Cependant le Paris des boulevards élégants, le Paris viveur se promène et sourit. En dépit des nombreux départs, il y a encore çà et là assez de dandys désœuvrés et de belles filles joyeuses pour que l’honnête homme qui passe ait souvent l’occasion de rougir de colère. Les théâtres sont ouverts. On joue le Canard à trois becs. Connaissez-vous le Canard à trois becs ? C’est une pièce tout à fait propre à distraire les gens des soucis de la guerre civile. Vous comprenez, il faut bien rire un peu. On meurt là-bas, rions ici. Dans les baignoires on chuchotte, dans les avant-scènes on croque des violettes pralinées ; tout est pour le mieux. Mlle Nénuphar, ainsi nommée par antiphrase, a les plus beaux yeux du monde. Gageons que le joli monsieur qui se dissimule à demi derrière elle, les a déjà comparés, vu les ravages qu’ils exercent, à des boîtes à mitraille ? On n’est pas plus galant. C’est à la fois spirituel et actuel. Ah ! tenez, ceux qui se battent à cette heure, ceux qui, par leurs canons et leurs chassepots, exposent aujourd’hui Paris à d’épouvantables représailles, ces hommes sont bien coupables, mais je les préfère encore à ceux-ci qui viennent pouffer de rire pendant que la cité tout entière se désespère, qui n’ont pas même la pudeur de cacher leurs joies à nos détresses, et qui caressent devant tous des filles, pendant que les mères pleurent leurs enfants !

Sur les boulevards, c’est encore pis : la prostitution tenace s’y étale et triomphe. Cela est donc vrai ce que me disait tout-à-l’heure un pauvre garçon, un rapin, philosophe amer : « Quand Paiis tout entier sera détruit, quand ses maisons, ses palais, ses monuments, renversés, émiettés, joncheront son sol maudit, et ne seront plus, sous le ciel, qu’une ruine démesurée, alors, de ce monceau informe, on verra, comme d’un immense sépulcre, sortir un fantôme de femme, squelette vêtu d’une robe éclatante, décolleté jusqu’aux côtes, et le crâne coiffé d’une toque ; et ce fantôme, courant de débris en débris, tournant parfois la tête pour voir si quelque libertin ressussité comme elle la suit dans la solitude, ce fantôme, ce sera l’âme affreuse de Paris ! »
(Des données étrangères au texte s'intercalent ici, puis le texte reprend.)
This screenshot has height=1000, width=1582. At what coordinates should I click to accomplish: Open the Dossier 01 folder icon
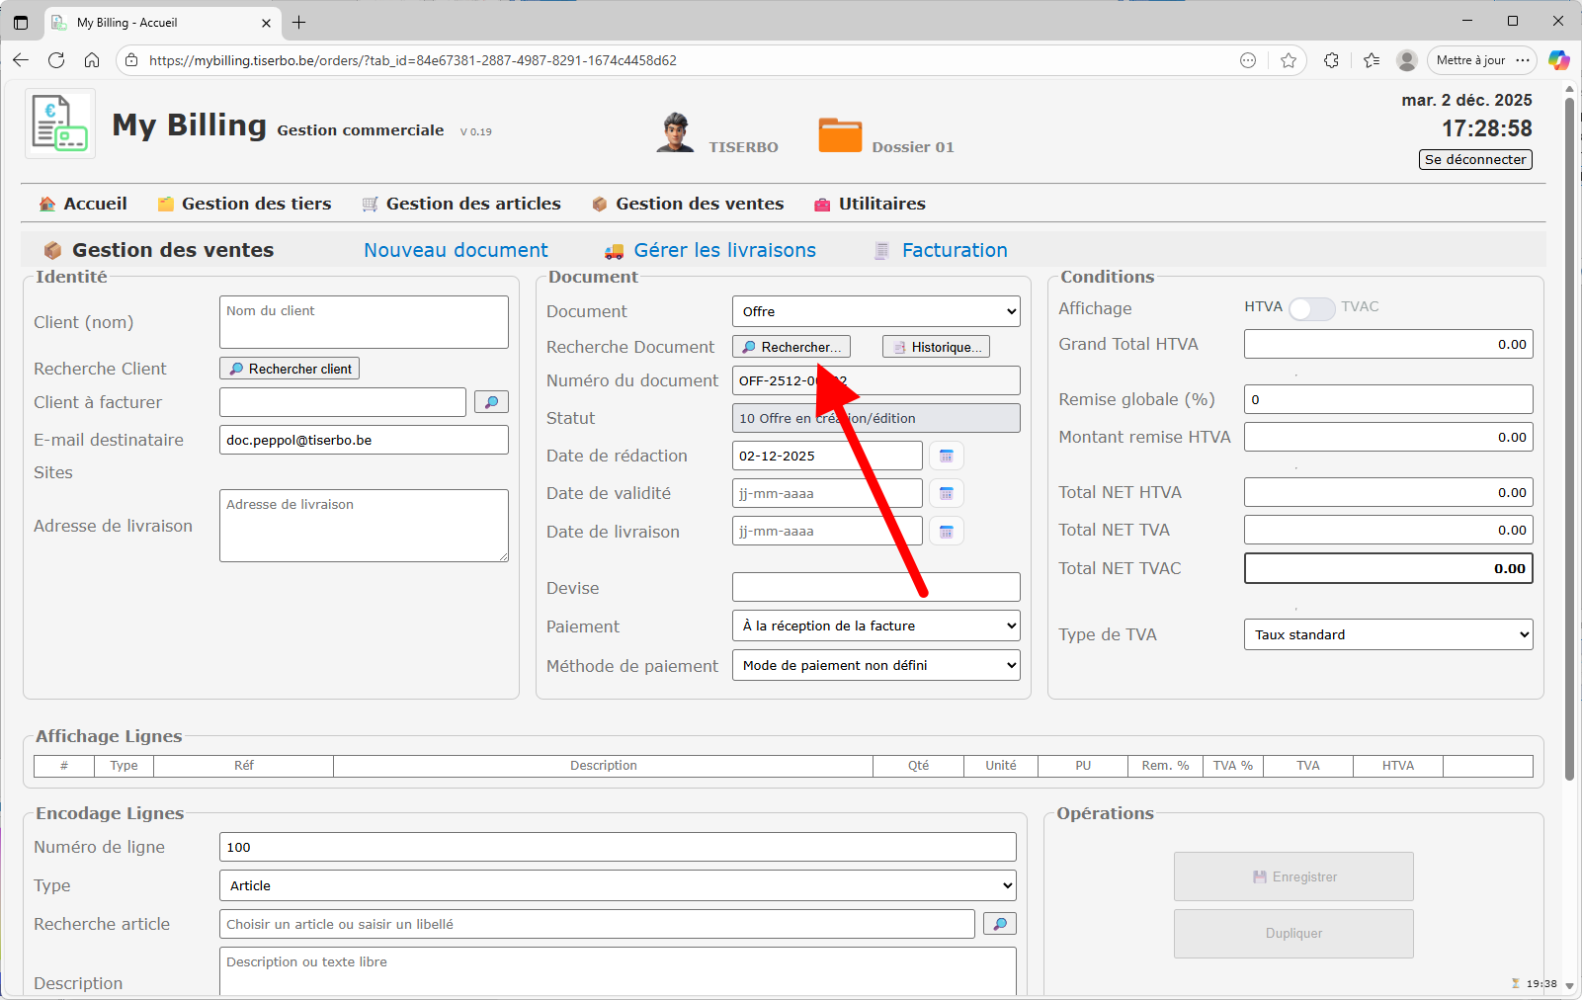pyautogui.click(x=840, y=135)
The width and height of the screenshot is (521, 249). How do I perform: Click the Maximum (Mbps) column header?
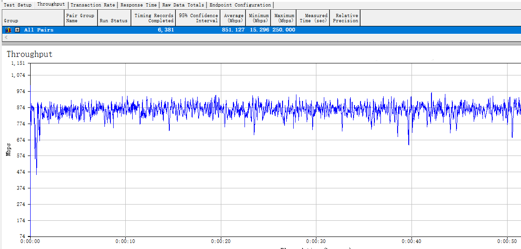283,18
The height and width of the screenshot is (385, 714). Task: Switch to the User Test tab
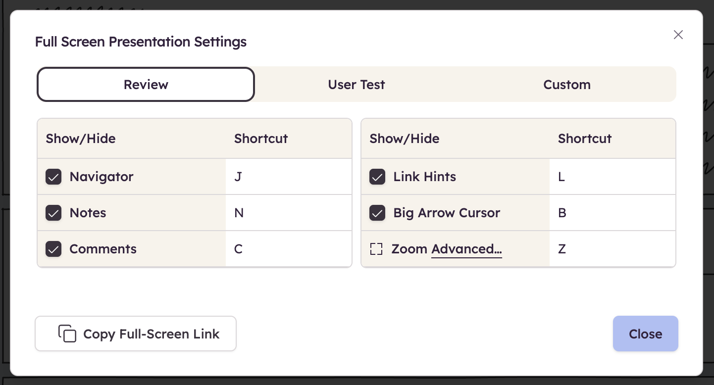pyautogui.click(x=357, y=85)
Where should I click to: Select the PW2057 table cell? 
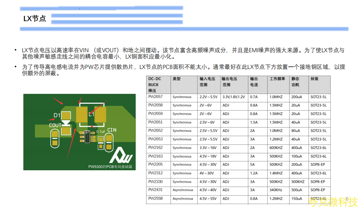click(155, 97)
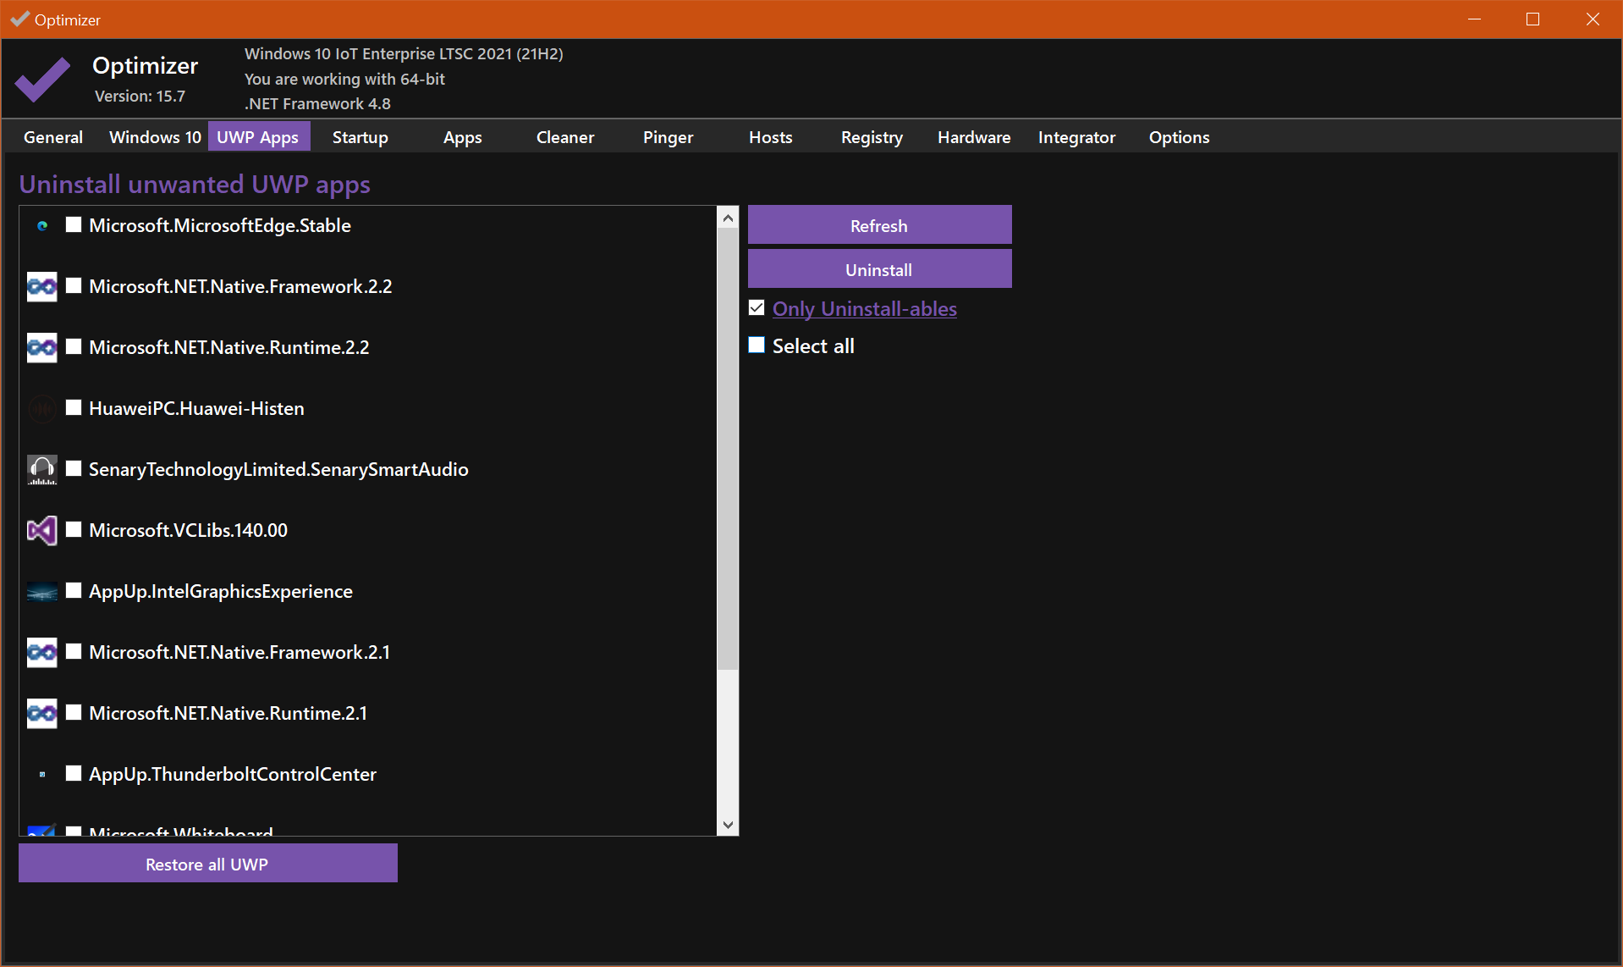Click the Senary Smart Audio headphone icon

click(42, 470)
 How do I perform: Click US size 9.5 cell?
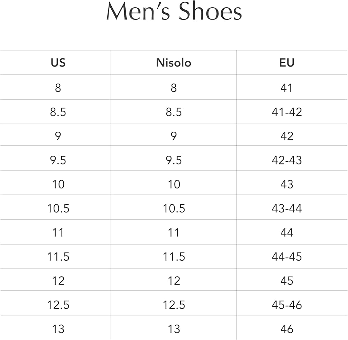coord(58,160)
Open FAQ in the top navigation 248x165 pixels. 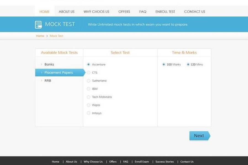(x=143, y=12)
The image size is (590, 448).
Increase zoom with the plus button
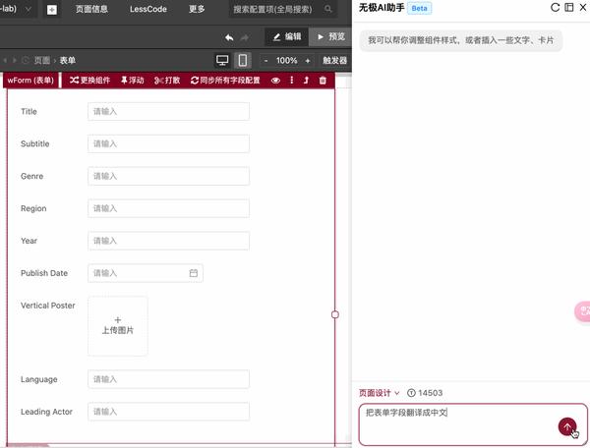point(308,61)
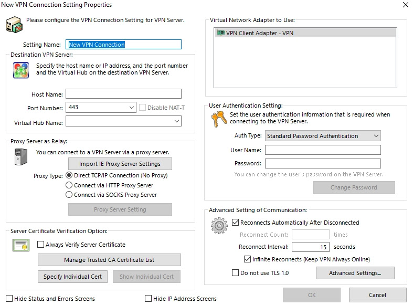Toggle Hide Status and Errors Screens checkbox

[9, 299]
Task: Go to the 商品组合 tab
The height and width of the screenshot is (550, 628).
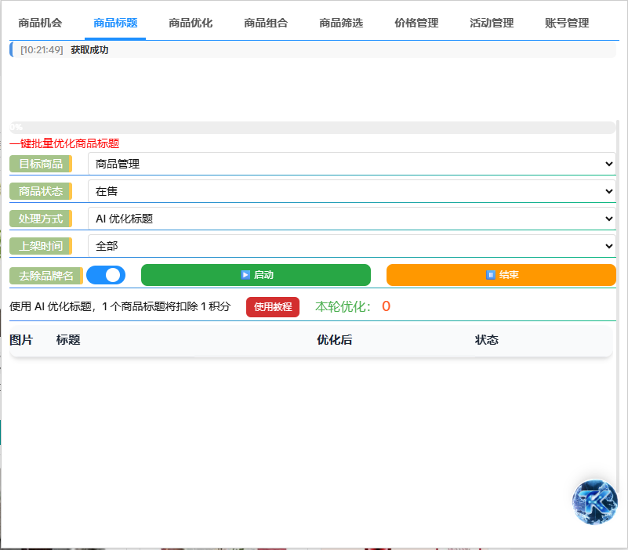Action: [266, 24]
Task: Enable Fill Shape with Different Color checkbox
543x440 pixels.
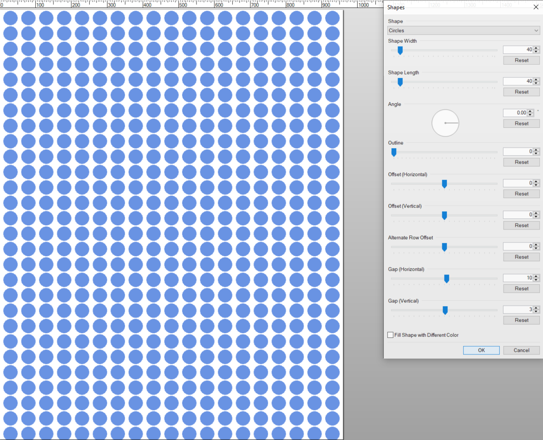Action: tap(390, 335)
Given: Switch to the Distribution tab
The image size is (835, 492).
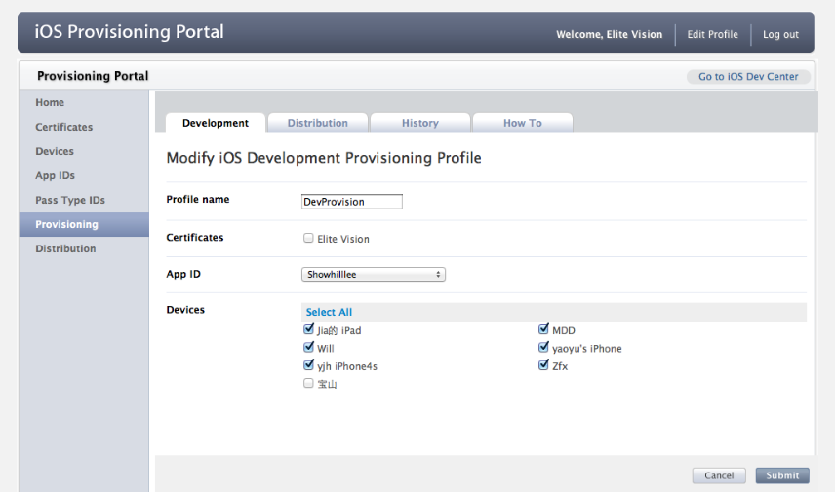Looking at the screenshot, I should pyautogui.click(x=317, y=123).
Quand minuit approché, les cafés se ferment. Le délégué à l’ex-préfecture a pris l’habitude d’envoyer des compagnies de gardes nationaux qui hâtent et surveillent la fermeture des établissements publics. Mais cette précaution, comme tant d’autres, est inutile. Il y a des portes secrètes qui échappent aux plus minutieuses investigations. Quand les devantures sont closes, on voit filtrer de la clarté par les interstices des planches. Approchez-vous, collez votre œil à ces fentes lumineuses, écoutez le canon qui tonne, les mitrailleuses qui toussent horriblement, la fusillade qui crépite, et regardez à l’intérieur des établissements fermés. On cause, on mange, on fume, des garçons vont et viennent. Il y a des femmes qui vont d’une table à l’autre, s’offrant ici, se vendant là. Les hommes sont bêtes et gais. On débouche des bouteilles de Champagne : « Ah ! ah ! c’est la fusillade. » Ces hommes sont les amants de toutes, ces femmes sont les maîtresses de tous ! Je vous dis que cette orgie est du meilleur effet au milieu de la ville chargée de malédictions, à quelques pas du champ de bataille où la baïonnette perce, où la mitraille éventre ! Et plus tard, quand on a bien ri, bien chanté, bien bu, comme la nuit est très-belle, on prend une voiture découverte, on va aux Champs-Élysées, et là on se hisse sur le siège, à côté du cocher, pour tâcher d’apercevoir le combat, pour voir si « ces gens-là » savent aussi bien mourir que les autres savent s’amuser. Plus discrets, d’autres viveurs se réfugient aux premiers étages de quelques maisons, dans les cercles. Ils sont trahis cependant par la splendeur des lustres qui perce les rideaux épais. Longez les murs, vous entendrez les conversations des joueurs et le cliquetis joyeux des pièces d’or.

Ah ! lâchetés des heureux ! colères excusables des meurt-de-faim !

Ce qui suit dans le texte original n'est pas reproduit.